== SUPPLIED RECORDS ==

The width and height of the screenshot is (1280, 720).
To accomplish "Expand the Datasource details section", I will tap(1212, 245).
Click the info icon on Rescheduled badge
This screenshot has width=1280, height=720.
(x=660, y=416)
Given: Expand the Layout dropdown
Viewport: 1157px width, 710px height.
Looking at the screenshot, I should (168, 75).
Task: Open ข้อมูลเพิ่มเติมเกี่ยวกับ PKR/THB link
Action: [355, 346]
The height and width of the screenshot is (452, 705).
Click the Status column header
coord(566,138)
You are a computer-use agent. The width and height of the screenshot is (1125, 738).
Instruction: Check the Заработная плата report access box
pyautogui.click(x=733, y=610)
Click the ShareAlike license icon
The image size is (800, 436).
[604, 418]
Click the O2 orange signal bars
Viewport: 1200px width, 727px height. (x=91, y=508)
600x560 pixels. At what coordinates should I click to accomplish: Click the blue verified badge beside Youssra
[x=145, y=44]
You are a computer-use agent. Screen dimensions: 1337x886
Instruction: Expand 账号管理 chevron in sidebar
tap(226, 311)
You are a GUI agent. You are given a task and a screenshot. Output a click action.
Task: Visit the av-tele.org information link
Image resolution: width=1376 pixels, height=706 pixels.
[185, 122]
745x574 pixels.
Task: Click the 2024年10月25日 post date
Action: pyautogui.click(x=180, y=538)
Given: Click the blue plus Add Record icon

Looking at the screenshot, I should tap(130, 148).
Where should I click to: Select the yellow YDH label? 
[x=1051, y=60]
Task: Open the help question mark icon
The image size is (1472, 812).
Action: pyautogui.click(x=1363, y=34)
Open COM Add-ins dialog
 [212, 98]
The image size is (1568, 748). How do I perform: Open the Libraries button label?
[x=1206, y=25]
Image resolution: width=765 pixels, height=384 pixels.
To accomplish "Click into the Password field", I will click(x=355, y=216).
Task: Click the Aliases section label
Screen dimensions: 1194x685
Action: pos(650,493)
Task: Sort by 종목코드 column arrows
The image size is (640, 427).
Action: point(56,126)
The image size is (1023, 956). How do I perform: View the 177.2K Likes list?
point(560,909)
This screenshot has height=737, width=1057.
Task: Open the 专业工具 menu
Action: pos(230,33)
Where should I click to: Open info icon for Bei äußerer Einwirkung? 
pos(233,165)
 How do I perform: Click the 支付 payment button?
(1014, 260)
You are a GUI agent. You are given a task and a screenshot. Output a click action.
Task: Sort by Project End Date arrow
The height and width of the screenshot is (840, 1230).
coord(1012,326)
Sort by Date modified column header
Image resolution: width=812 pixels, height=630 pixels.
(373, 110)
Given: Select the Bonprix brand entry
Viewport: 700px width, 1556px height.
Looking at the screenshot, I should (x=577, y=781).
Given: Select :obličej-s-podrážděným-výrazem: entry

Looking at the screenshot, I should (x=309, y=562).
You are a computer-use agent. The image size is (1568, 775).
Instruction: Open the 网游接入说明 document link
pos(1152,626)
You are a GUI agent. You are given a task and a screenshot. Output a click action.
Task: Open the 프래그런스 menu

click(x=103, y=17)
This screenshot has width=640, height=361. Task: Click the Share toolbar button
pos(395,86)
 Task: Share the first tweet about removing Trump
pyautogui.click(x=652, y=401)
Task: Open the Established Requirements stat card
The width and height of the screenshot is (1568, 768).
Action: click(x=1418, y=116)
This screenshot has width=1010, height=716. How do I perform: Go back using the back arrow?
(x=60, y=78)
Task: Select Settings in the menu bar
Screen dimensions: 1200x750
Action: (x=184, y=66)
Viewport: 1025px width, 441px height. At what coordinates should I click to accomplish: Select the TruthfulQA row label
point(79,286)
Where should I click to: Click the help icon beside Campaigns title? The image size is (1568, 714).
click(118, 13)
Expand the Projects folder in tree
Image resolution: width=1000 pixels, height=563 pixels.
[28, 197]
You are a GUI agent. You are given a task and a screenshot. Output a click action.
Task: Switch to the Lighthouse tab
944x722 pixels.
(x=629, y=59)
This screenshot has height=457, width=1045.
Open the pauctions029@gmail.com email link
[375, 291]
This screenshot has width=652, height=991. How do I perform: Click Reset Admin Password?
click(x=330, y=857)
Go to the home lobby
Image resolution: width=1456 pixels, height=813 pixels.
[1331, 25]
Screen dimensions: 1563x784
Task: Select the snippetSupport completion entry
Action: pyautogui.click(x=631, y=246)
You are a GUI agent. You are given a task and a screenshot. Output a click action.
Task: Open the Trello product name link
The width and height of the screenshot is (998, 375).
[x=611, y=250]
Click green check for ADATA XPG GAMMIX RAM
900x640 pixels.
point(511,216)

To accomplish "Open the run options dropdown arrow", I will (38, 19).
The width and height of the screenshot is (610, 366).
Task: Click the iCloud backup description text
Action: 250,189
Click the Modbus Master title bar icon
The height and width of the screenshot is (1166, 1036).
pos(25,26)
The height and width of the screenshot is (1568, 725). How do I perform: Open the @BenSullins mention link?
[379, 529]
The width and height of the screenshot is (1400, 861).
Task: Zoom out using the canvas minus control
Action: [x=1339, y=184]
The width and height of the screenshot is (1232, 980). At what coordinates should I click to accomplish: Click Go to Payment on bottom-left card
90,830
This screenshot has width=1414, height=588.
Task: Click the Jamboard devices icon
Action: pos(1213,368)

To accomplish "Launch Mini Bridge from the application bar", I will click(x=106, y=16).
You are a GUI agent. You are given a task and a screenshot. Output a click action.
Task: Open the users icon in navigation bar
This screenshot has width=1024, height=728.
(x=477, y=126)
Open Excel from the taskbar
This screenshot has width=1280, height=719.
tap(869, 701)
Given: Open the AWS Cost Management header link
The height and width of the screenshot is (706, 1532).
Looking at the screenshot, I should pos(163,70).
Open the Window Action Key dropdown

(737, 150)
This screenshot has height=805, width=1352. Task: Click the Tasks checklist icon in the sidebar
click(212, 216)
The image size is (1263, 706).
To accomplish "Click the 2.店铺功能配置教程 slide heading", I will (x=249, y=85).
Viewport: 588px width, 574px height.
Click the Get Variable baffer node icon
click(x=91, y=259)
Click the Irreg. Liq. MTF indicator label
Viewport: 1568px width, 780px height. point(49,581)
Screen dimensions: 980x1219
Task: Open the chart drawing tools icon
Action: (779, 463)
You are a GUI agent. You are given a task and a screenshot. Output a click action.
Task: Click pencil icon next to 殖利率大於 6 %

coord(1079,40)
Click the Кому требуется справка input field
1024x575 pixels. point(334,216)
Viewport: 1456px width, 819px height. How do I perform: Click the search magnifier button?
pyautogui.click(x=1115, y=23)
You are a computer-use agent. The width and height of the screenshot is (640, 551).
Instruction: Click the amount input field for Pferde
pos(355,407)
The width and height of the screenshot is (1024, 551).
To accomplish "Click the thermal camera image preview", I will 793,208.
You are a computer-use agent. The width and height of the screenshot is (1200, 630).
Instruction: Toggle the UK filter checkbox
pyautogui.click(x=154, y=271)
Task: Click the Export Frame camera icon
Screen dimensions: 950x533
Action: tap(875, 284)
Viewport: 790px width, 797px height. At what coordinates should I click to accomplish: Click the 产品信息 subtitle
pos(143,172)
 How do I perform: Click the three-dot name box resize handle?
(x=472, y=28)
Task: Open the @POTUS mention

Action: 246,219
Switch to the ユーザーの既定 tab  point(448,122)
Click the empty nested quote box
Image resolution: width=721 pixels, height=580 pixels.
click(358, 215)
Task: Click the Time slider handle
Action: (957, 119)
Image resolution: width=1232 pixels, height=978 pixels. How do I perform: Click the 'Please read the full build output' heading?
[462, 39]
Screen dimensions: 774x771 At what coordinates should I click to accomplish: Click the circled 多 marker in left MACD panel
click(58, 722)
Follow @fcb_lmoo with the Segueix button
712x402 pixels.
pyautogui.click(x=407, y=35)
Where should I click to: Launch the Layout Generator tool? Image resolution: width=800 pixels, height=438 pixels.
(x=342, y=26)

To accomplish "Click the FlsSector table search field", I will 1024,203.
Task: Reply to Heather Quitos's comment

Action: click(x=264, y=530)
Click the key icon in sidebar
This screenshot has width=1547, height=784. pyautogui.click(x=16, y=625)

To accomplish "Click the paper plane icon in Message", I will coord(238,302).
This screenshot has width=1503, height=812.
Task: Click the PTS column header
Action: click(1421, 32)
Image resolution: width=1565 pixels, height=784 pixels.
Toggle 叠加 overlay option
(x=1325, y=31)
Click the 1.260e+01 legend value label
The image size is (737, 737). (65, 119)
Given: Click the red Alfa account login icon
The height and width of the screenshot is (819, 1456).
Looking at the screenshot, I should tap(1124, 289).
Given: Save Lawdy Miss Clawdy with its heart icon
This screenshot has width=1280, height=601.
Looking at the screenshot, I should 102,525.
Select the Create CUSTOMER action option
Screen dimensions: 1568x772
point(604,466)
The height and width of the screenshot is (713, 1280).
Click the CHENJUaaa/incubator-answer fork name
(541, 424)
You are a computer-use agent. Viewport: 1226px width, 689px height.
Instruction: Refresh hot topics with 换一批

===

[SET PROBLEM] Swap "Layout" for "Theme" in the lines from the start of the items through the line holding "Action: [355, 346]", inclusive, and give those lines again with nothing else changed.

[TASK ANSWER]
The width and height of the screenshot is (1280, 720).
To accomplish "Expand the Datasource details section", I will tap(1212, 245).
Click the info icon on Rescheduled badge
This screenshot has width=1280, height=720.
(x=660, y=416)
Given: Expand the Theme dropdown
Viewport: 1157px width, 710px height.
Looking at the screenshot, I should (168, 75).
Task: Open ข้อมูลเพิ่มเติมเกี่ยวกับ PKR/THB link
Action: [355, 346]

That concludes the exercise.